L’Histoire se chargera de ratifier mais d’ores et déjà il y a quelque chose de cocasse à voir l’ancienne friche industrielle, foyer de résistance ouvrière pendant de longues années, devenir une « adresse » où les plus riches de ce monde envoient leurs résidences flottantes. Il fut pourtant un temps question de poser une marina sur les ruines du défunt Normed*. Mais c’est finalement l’ambition industrielle qui emporta les décisions avec pour horizon: s’imposer en spot mondial de maintenance et de réparation des yachts.

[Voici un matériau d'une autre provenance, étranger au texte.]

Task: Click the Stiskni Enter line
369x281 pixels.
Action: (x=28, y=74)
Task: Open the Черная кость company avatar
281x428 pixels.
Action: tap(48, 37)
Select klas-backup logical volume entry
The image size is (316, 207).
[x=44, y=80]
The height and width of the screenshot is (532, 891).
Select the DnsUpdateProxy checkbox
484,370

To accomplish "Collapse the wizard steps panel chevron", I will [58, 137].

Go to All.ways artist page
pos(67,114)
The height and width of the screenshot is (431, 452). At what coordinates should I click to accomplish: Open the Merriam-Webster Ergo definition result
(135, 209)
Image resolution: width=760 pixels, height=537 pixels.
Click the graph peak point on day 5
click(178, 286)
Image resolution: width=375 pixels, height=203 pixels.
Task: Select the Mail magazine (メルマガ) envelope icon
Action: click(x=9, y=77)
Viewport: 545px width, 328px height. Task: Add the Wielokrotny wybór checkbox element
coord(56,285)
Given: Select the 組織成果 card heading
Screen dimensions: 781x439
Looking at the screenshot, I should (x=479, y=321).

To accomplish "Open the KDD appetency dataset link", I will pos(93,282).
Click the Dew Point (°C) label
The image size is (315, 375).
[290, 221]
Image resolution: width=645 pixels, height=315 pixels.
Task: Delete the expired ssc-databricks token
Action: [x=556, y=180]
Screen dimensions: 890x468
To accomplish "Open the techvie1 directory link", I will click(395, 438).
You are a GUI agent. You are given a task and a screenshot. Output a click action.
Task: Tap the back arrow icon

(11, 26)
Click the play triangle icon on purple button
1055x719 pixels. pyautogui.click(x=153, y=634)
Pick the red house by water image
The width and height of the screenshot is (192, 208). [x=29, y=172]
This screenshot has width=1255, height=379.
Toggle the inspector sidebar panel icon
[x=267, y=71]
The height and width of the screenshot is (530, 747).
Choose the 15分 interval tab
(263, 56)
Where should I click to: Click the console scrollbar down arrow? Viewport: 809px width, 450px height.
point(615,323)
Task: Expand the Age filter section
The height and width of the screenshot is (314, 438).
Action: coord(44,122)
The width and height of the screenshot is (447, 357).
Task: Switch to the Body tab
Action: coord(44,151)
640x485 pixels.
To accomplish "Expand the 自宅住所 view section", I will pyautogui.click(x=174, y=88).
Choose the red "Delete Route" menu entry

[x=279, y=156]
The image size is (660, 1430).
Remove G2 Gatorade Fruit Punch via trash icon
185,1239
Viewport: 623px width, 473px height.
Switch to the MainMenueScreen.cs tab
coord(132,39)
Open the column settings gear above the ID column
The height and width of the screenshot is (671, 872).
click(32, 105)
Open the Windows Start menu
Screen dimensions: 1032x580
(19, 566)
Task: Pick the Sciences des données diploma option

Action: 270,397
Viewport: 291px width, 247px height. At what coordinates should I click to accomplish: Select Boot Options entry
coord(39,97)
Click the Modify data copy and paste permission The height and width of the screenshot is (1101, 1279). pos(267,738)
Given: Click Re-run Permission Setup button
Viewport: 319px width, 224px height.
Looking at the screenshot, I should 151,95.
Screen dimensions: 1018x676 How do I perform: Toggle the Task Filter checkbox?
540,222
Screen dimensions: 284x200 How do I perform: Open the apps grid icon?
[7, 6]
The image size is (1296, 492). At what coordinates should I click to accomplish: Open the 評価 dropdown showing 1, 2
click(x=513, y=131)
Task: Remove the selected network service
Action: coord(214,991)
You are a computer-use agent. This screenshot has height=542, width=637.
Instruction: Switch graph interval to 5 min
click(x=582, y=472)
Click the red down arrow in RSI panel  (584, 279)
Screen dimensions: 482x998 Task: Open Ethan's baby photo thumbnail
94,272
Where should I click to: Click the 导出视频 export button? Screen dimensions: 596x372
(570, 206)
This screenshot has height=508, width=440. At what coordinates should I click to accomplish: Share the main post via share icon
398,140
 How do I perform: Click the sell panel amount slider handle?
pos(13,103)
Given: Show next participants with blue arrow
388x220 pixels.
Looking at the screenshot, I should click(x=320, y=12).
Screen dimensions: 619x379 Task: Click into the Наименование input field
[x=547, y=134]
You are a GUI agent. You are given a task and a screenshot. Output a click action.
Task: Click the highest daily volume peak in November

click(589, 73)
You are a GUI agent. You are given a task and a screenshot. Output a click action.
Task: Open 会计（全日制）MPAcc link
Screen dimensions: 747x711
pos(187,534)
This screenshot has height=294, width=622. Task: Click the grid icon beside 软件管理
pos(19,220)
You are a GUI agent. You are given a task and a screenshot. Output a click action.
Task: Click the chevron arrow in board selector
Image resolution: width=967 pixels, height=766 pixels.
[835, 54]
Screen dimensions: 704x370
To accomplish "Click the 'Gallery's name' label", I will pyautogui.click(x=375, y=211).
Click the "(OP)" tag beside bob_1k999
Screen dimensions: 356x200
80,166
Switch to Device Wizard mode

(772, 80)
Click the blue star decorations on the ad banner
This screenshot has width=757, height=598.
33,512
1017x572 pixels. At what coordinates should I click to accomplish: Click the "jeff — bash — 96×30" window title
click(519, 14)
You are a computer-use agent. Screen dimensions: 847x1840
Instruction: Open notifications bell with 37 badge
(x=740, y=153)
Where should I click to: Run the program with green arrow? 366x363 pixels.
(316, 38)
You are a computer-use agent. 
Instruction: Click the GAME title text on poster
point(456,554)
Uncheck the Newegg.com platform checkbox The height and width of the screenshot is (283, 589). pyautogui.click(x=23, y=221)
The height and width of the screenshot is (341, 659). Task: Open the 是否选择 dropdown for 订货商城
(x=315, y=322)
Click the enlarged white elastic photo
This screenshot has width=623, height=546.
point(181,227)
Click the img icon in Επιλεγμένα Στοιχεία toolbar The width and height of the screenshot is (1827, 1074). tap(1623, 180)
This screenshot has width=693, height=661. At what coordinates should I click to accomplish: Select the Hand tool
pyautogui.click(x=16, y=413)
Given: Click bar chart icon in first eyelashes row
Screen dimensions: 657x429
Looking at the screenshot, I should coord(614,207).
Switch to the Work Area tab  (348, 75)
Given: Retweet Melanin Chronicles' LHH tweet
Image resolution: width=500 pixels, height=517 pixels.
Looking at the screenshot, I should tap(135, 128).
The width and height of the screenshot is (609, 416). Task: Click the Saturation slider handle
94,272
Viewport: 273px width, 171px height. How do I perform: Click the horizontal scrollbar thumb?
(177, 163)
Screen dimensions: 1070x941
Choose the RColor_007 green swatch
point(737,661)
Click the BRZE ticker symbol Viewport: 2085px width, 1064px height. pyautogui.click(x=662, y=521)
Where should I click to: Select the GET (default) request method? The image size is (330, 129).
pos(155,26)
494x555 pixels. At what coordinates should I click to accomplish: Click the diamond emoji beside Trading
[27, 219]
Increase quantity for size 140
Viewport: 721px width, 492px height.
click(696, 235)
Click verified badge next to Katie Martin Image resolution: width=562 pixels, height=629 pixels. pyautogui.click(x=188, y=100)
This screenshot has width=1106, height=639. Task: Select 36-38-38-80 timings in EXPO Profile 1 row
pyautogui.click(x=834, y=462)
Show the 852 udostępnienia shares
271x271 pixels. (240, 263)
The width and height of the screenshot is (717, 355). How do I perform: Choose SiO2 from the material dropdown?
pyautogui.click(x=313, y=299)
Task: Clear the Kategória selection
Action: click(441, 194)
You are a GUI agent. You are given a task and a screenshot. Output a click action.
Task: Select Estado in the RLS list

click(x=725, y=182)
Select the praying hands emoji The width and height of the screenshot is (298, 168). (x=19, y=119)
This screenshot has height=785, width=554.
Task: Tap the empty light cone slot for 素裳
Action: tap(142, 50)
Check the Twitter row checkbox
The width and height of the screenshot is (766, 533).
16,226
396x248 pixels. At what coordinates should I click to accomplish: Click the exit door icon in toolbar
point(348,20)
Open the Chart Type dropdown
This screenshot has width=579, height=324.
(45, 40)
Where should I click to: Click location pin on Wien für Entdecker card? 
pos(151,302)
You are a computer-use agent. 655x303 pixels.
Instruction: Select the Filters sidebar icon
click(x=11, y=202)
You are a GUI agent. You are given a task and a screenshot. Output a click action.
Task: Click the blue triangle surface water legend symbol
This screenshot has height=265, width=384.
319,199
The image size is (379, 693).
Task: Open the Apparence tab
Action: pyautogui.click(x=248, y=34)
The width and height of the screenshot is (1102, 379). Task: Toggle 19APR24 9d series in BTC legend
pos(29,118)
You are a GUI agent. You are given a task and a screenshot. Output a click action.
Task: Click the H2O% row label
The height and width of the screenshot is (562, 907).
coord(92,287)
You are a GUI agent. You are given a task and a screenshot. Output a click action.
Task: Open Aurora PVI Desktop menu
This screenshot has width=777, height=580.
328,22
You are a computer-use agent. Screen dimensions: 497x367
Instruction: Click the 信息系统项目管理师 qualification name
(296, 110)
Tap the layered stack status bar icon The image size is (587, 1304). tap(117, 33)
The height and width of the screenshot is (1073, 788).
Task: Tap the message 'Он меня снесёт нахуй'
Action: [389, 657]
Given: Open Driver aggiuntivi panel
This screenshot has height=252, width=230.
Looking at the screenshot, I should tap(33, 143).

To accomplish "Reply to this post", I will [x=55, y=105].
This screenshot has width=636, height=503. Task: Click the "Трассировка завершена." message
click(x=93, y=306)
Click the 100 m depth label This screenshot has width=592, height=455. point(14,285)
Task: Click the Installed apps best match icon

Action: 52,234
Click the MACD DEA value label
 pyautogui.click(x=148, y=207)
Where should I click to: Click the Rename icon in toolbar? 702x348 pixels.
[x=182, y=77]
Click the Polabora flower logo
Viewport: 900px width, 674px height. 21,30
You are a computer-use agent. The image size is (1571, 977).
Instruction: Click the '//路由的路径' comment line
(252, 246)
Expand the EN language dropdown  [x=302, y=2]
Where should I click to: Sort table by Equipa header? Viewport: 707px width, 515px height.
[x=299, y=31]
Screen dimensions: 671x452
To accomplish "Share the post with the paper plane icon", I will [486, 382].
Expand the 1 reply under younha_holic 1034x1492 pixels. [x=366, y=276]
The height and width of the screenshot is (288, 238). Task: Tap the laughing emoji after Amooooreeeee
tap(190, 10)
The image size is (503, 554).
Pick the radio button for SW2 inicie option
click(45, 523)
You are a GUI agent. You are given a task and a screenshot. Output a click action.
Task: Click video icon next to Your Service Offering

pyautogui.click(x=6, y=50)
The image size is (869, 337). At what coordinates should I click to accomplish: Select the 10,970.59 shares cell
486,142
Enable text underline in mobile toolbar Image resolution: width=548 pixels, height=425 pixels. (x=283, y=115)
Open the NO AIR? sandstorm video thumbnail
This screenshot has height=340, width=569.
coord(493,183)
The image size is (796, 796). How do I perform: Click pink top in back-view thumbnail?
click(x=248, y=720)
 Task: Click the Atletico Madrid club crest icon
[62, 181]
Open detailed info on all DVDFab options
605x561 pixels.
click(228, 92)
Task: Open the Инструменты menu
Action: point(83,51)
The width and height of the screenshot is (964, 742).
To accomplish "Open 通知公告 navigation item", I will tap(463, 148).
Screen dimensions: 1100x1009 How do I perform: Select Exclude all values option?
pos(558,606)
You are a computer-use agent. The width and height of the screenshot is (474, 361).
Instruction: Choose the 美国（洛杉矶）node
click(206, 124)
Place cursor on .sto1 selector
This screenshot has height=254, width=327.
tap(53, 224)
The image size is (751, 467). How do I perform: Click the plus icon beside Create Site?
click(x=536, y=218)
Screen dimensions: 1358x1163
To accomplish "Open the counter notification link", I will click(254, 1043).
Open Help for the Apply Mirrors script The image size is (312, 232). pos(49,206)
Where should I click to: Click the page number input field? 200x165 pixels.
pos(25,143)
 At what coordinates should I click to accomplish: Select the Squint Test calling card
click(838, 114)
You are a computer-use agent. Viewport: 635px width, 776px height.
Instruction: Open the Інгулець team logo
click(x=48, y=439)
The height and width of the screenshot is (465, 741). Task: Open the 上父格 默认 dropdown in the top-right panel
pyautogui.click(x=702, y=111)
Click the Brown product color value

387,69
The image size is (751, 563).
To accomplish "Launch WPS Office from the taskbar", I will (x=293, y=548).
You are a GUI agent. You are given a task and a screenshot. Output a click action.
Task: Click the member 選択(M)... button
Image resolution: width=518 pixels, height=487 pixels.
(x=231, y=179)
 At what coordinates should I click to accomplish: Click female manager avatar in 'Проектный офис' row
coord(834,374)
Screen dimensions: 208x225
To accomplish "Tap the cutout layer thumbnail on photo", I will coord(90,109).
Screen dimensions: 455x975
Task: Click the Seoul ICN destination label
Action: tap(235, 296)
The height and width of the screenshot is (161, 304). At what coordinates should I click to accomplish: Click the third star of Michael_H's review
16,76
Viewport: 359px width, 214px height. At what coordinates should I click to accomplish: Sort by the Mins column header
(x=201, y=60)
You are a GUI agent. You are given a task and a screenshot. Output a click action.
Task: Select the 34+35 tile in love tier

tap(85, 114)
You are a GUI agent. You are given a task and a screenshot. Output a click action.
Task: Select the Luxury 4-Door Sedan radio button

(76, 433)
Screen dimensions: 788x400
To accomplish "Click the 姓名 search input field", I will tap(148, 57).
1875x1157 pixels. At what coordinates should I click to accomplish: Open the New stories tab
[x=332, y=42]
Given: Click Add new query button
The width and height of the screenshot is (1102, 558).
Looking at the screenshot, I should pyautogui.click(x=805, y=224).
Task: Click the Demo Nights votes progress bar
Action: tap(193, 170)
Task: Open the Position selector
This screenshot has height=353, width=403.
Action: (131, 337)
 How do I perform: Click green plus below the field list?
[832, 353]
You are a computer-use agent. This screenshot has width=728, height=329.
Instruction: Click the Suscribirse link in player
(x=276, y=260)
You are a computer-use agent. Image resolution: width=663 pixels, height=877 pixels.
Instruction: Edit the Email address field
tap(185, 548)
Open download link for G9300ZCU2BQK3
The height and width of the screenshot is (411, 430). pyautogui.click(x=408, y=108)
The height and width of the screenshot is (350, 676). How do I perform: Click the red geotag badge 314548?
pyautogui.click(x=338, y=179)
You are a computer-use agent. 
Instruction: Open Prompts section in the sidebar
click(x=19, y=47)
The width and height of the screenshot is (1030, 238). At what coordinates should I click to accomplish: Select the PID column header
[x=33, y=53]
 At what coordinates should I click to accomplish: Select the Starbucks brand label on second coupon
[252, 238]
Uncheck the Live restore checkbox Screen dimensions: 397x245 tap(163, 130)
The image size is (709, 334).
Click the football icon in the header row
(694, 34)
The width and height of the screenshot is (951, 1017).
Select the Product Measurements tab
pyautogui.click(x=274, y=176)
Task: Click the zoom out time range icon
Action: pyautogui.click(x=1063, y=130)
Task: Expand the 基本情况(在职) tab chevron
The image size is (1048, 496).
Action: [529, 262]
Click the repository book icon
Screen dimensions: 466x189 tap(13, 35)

Aujourd’hui, sur 44 ha et 1 600 m de quais, le chantier ciotaden accueillerait chaque année une centaine de palaces de plus de 50 m, soit environ 1/7e de la flotte mondiale. « Nous disposons d’un ascenseur à bateaux de 2 000 t qui permet de travailler à sec sur des yachts jusqu’à 80 m et une grande forme de radoub capable de traiter des navires allant jusqu’à 200 m », recense La Ciotat Shipyards, société publique locale (SPL) créée en 1995 pour gérer le site, avec pour actionnaires le Conseil départemental des Bouches-du-Rhône (50 %), la région Provence-Alpes-Côte d’Azur (25,8 %), la métropole d’Aix-Marseille-Provence (19,9 %) et la ville de La Ciotat (4,3 %).
Depuis sa reconversion sur le yachting en 1994, une centaine de millions d’euros publics et privés ont été investis et « non gaspillés », aiment dire ses promoteurs. Le site accueille une trentaine d’entreprises qui emploient 700 personnes environ. Parmi elles, Monaco Marine et l’ex-Compositeworks (fondu depuis dans MB92), qui a accueilli 11 yachts d’une taille moyenne de 87 m en 2017. Les « frères ennemis » sont les deux principaux maîtres d’œuvre de la renaissance. Positionnés sur les mêmes marchés, ils ont contribué à structurer in situ une sous-traitance de qualité et sont eux-mêmes devenus des acteurs de poids au niveau mondial dans le refit de yachting.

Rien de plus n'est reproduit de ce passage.